● BRANO DI LETTURA:
◇ ◇ ◇ ◇
SEZIONE SESTA CIVILE

SOTTOSEZIONE 1

Composta dagli Ill.mi Sigg.ri Magistrati:

Dott. BISOGNI Giacinto – Presidente –

Dott. MARULLI Marco – Consigliere –

Dott. TERRUSI Francesco – Consigliere –

Dott. SCALIA Laura – Consigliere –

Dott. CAMPESE Eduardo – rel. Consigliere –

ha pronunciato la seguente:

ORDINANZA

sul ricorso n. r.g. 15376-2020 proposto da:

C.M., elettivamente domiciliato in Torino, alla via Cialdini n. 36, presso lo studio dell’Avvocato Alberto Borla, che lo rappresenta e difende giusta procura speciale allegata in calce al ricorso (dichiara di voler ricevere comunicazioni all’indirizzo pec albertoborla.pec.ordineavvocatitorino.it).

– ricorrente –

contro

MINISTERO DELL’INTERNO, in persona del Ministro pro tempore.

– intimato –

avverso il decreto n. cronol. 1833/2020 del TRIBUNALE di TORINO, depositato il 24/04/2020;

udita la relazione della causa svolta nella camera di consiglio non partecipata del giorno 22/10/2021 dal Consigliere Relatore Dott. EDUARDO CAMPESE.
◇ ◇ ◇ ◇
● COSA FARE: Trascrivi per intero, per favore, il brano di lettura qui sopra, senza alcuna modifica.

● ESTRATTO DEI DATI:
◇ ◇ ◇ ◇
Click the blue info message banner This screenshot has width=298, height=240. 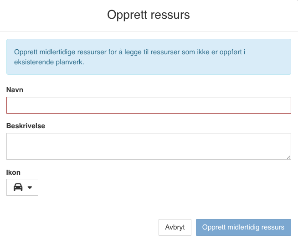click(x=149, y=57)
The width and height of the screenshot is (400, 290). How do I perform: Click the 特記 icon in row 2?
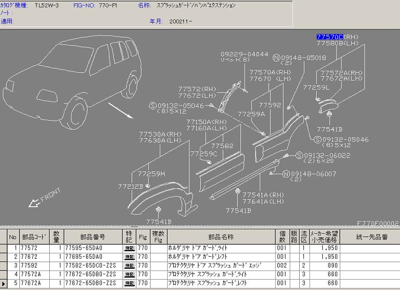click(x=129, y=257)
◇ ◇ ◇ ◇
● RISPOSTA:
SEZIONE SESTA CIVILE

SOTTOSEZIONE 1

Composta dagli Ill.mi Sigg.ri Magistrati:

Dott. BISOGNI Giacinto – Presidente –

Dott. MARULLI Marco – Consigliere –

Dott. TERRUSI Francesco – Consigliere –

Dott. SCALIA Laura – Consigliere –

Dott. CAMPESE Eduardo – rel. Consigliere –

ha pronunciato la seguente:

ORDINANZA

sul ricorso n. r.g. 15376-2020 proposto da:

C.M., elettivamente domiciliato in Torino, alla via Cialdini n. 36, presso lo studio dell’Avvocato Alberto Borla, che lo rappresenta e difende giusta procura speciale allegata in calce al ricorso (dichiara di voler ricevere comunicazioni all’indirizzo pec albertoborla.pec.ordineavvocatitorino.it).

– ricorrente –

contro

MINISTERO DELL’INTERNO, in persona del Ministro pro tempore.

– intimato –

avverso il decreto n. cronol. 1833/2020 del TRIBUNALE di TORINO, depositato il 24/04/2020;

udita la relazione della causa svolta nella camera di consiglio non partecipata del giorno 22/10/2021 dal Consigliere Relatore Dott. EDUARDO CAMPESE.